Goiânia: Discussão salarial afetada por racha

A indefinição em relação a qual sindicato representa a categoria dos trabalhadores do transporte coletivo da região metropolitana de Goiânia atrasa a discussão da data-base deste ano. Apenas em agosto a Justiça deve definir o dissídio coletivo. O Sindicato dos Trabalhadores em Transportes Rodoviários no Estado de Goiás (Sindittransporte) e o Sindicato Intermunicipal dos Trabalhadores no Transporte Coletivo Urbano de Goiânia e Região Metropolitana (Sindicoletivo) disputam, há cinco anos, a representação da categoria.

Entre os trabalhadores, a indefinição também tornou crescente um movimento contra os dois sindicatos, em que os trabalhadores se colocam sem representação, já que as entidades focam na disputa judicial pela representatividade. O enfraquecimento do movimento dificulta a formação de assembleia para definir algum ato grevista, caso a negociação não ocorresse de acordo com as necessidades dos servidores. Atualmente, o Sindicoletivo possui a maioria dos trabalhadores, especialmente da empresa HP, Viação Reunidas e Rápido Araguaia, enquanto o Sindittransporte tem apoio de funcionários da Metrobus e Cootego.

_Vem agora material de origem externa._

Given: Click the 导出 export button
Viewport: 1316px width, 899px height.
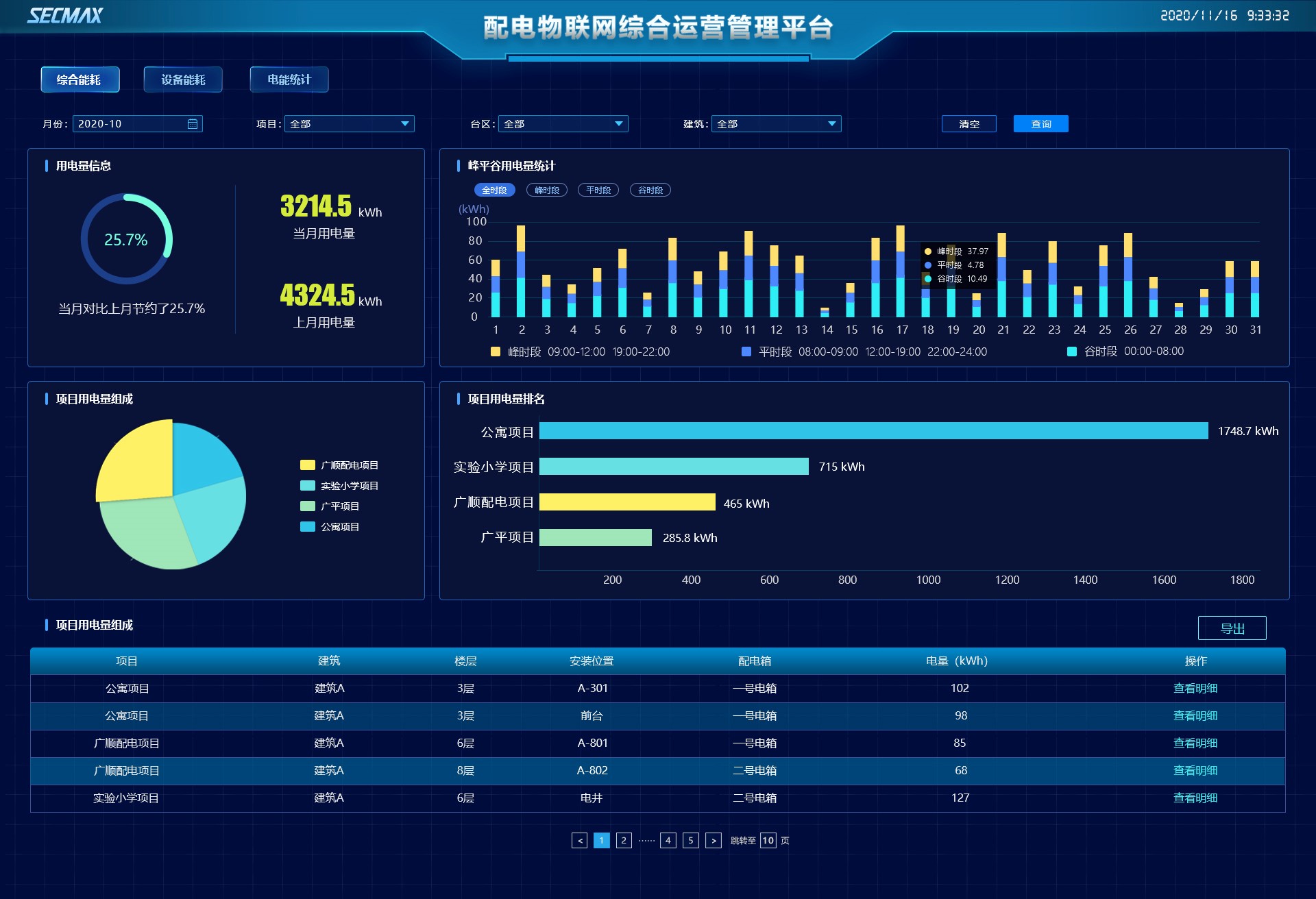Looking at the screenshot, I should point(1232,628).
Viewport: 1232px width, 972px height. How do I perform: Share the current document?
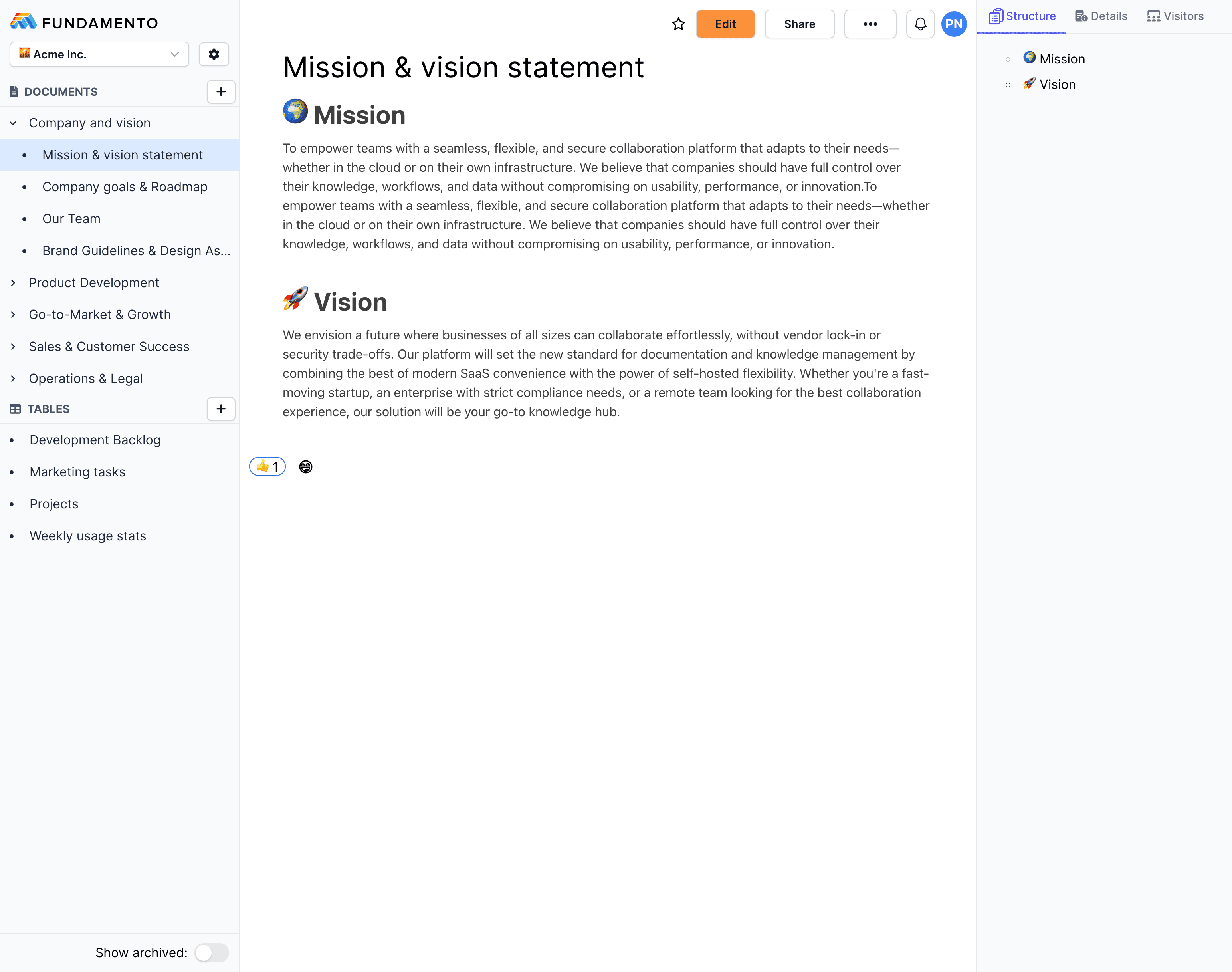[x=799, y=24]
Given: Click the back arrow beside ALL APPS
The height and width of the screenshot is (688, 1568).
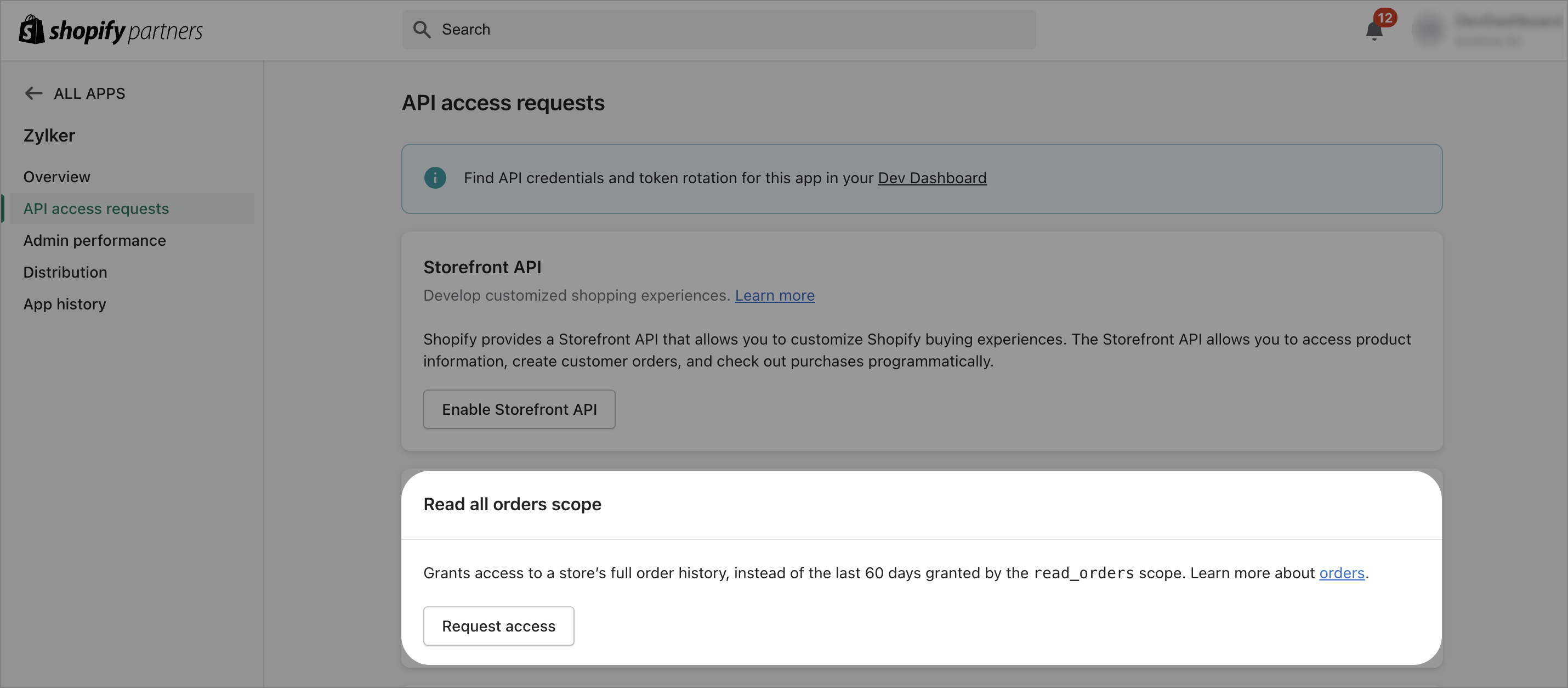Looking at the screenshot, I should point(33,93).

A data-base dos funcionários, marcada para abril, foi negociada, primeiramente, entre Sindittransporte e o Sindicato das Empresas do Transporte Público de Passageiros de Goiânia (Setransp). Já na primeira reunião, no dia 7 de abril, o Sindicoletivo questionou a negociação, por alegar ser o representante da categoria. A proposta dos empresários foi do pagamento da inflação anual como reajuste aos funcionário, em 7,68%. O valor já é somado desde o mês de maio, com retroativo a março.